• _WHAT IS REQUIRED_: Please copy every line from the following entries in which the word "agent" appears.

• _DATA FOR PROCESSING_:
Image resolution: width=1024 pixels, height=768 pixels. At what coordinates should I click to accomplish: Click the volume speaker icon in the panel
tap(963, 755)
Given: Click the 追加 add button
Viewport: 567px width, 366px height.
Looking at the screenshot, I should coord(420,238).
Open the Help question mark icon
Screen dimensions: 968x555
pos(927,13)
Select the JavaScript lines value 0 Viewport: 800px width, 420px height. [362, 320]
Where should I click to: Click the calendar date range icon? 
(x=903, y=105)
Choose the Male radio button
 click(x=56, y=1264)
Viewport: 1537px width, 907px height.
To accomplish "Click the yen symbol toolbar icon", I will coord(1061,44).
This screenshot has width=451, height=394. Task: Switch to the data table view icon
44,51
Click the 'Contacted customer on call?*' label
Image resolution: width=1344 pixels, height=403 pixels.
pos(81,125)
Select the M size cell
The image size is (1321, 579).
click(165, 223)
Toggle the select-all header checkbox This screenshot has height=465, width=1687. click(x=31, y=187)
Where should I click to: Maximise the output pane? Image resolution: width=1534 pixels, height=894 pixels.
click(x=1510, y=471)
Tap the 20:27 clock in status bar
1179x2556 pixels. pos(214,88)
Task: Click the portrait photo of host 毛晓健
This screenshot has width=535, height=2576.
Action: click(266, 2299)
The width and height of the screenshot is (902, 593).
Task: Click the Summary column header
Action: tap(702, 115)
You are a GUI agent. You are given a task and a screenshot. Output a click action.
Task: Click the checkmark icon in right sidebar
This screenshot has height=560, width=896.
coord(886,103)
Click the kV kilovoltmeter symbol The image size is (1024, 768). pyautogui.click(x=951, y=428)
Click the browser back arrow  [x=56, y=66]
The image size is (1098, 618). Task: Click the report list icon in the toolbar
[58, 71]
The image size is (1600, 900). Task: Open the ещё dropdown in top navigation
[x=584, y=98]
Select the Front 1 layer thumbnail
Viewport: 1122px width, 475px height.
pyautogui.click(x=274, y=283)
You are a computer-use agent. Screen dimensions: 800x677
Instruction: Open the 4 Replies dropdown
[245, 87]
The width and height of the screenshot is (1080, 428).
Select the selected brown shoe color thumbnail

• _ANSWER TO THE PROBLEM_:
You are a GUI agent. You are given a task and a screenshot. Output a click action.
You are a computer-use agent. Screen dimensions: 800x677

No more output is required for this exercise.